Three major Canadian grocery stores say soaring food prices are shaping shopping habits. LoblawCompanies Ltd. provides insights on how people are saving money on grocery bills amid rising inflation.
Rob Lowe reported Wednesday’s first-quarter results that consumers are shopping for groceries more often, buying less with each visit, pandemic restrictions relaxed, and grocery As costs rise, we are shifting to value-oriented stores.
Grocery and drugstore retailers said discounts, including No Frills and Maxi, recorded strong growth in the quarter while demand for their products surged.
According to Rob Lowe Chairman and President Galen G. Weston, Rob Lowe’s unnamed private label brand, with its unique yellow and black packaging, has reached record sales.
“This shows that Canadian consumers are steadily increasing their interest in value,” he said in a conference call.
His comments came after Metro Inc. highlighted similar changes in shopping patterns last month.
“Inflation is accelerating and it’s affecting consumers,” Metro’s president and chief executive officer Eric La Fleche said in April. “There is a quest for value and a shift to discounts.”
Empire Co.
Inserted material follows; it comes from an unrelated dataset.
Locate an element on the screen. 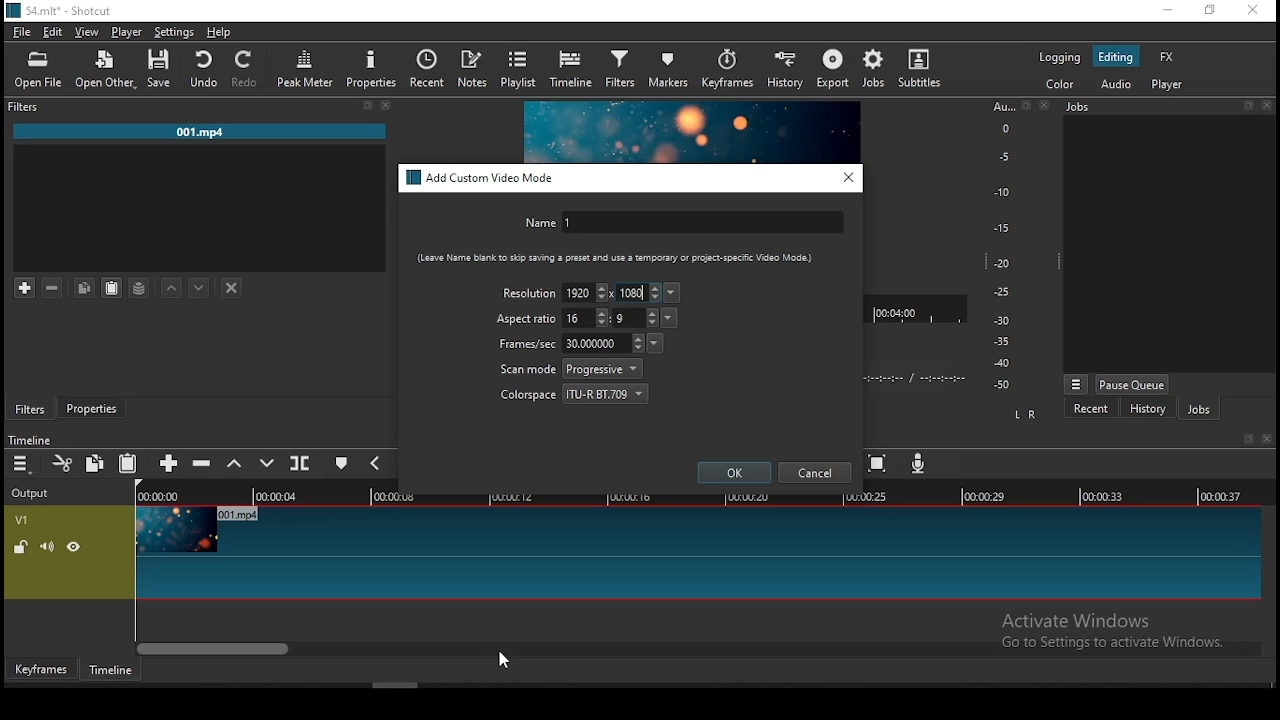 The height and width of the screenshot is (720, 1280). frames per second presets is located at coordinates (654, 342).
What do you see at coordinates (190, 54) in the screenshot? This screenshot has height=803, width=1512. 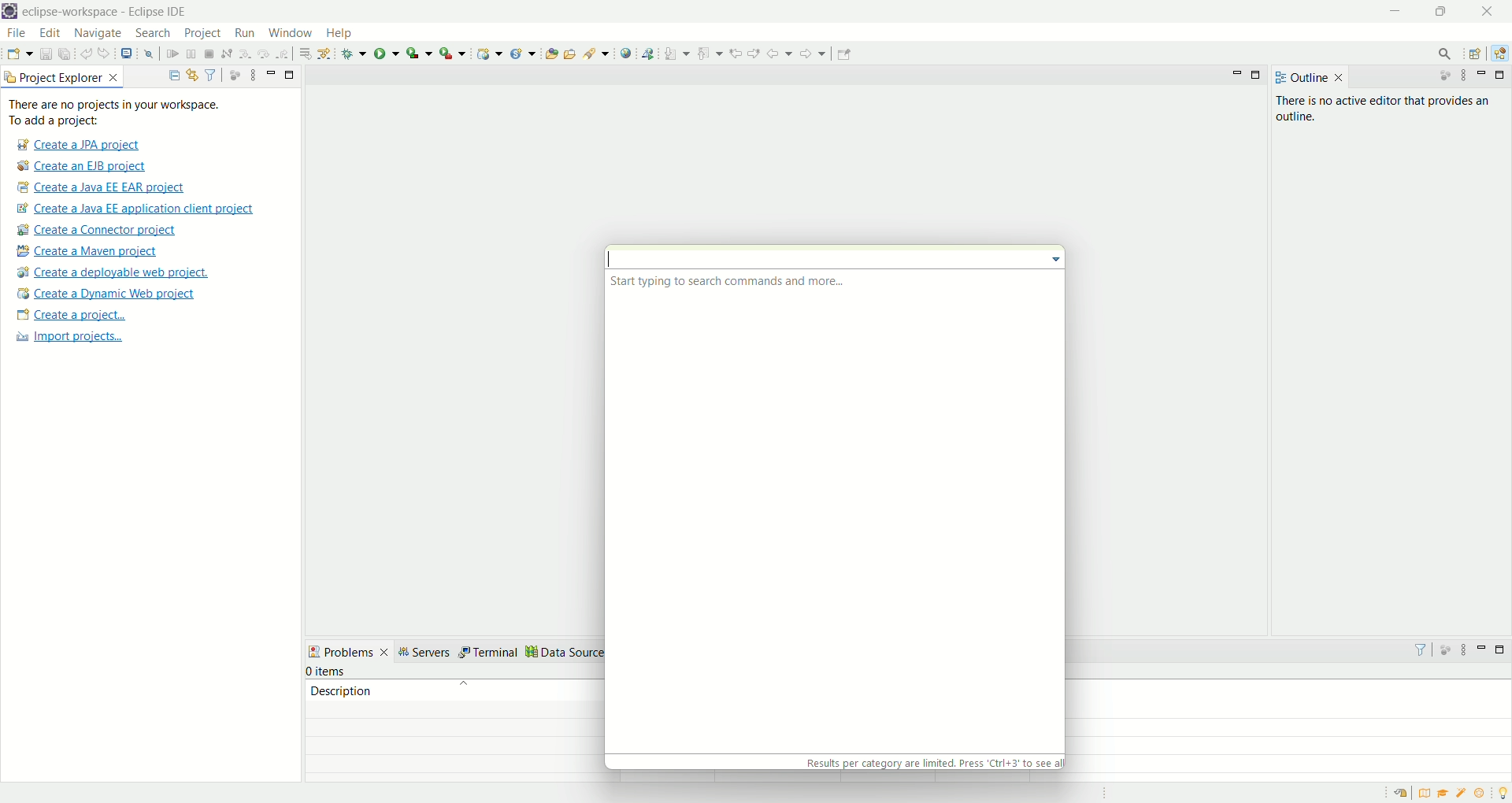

Ltd., the parent company of grocery chains Sobeys, Safeway and FreshCo, said in March that customers were buying more retailers’ own brands and choosing larger formats with higher value. rice field.
Statistics Canada said last month that Canada’s food inflation rate reached 8.7% in March.
According to Weston, Rob Lowe tackled its own internal cost pressures in the quarter ending March 26, raising prices for fuel, transportation, raw materials and packaging.
Richard Dufresne, Chief Financial Officer of Loblaw, said these costs were “small compared to the increased costs of resale products.”
According to Weston, retailers now have a “central procurement team” to integrate purchases with vendor negotiations.
The team said, “We will assess the impact of cost inflation on the cost of commodities and allow us to negotiate with the vendor base,” and the company is careful to accept only “actual legitimate cost increases.” I added.
Loblaw was caught up in a hot price dispute with Frito-Lay Canada this quarter, with manufacturers of brands such as Cheetos, Doritos, Lays and Ruffles pulling products from the Loblaw store. The two companies said last month that they had mutually resolved the issue.
Meanwhile, Rob Lowe’s pharmaceutical business stood out in the quarter, driving significant growth in sales and gross profit, the company said.
Rob Lowe’s drugstores, including Shoppers Drug Mart and Pharmaprix, had strong front store and prescription sales.
“Once consumer behavior normalized, customers returned to the shoppers beauty counter and produced excellent results in high-margin categories such as cosmetics,” Weston said.
“Coughs and colds have increased significantly, prescriptions have increased, and pharmacy services have continued to expand over the years.”
Same-store sales at the company’s pharmacies increased 5.2%, prescription sales increased 6.8%, and front-store sales increased 3.6%.
Same-store sales at food retail increased 2.1%, benefiting from higher than normal home dining levels.
Revenues for the quarter increased from $ 11.87 billion in the year-ago quarter to a total of $ 12.26 billion.
Loblaw reports that profits available to common shareholders totaled $ 437 million in 12 weeks (diluted) compared to $ 313 million in the year-ago quarter (90 cents per diluted share). It was $ 1.30 per share).
The company said it would pay a quarterly dividend of 36.5 to 40.5 cents per share.
On an adjusted basis, Rob Lowe said it generated $ 1.36 per diluted share from an adjusted profit of $ 1.13 per diluted share a year ago.
In a client note, Irene Nattel, an analyst at RBC Dominion Securities Inc., said Loblaw highlighted the company’s “favorable momentum change” and posted another quarter of more powerful results than expected.